**What the task requires**
Could you reproduce every line of the material below, character for character?

**Data for the task**

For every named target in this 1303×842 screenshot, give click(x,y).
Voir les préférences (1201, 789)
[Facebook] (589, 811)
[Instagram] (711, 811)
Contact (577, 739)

**Solution for this problem**
For every named target in this 1303×842 screenshot, give click(x,y).
Voir les préférences (1201, 789)
[Facebook] (589, 811)
[Instagram] (711, 811)
Contact (577, 739)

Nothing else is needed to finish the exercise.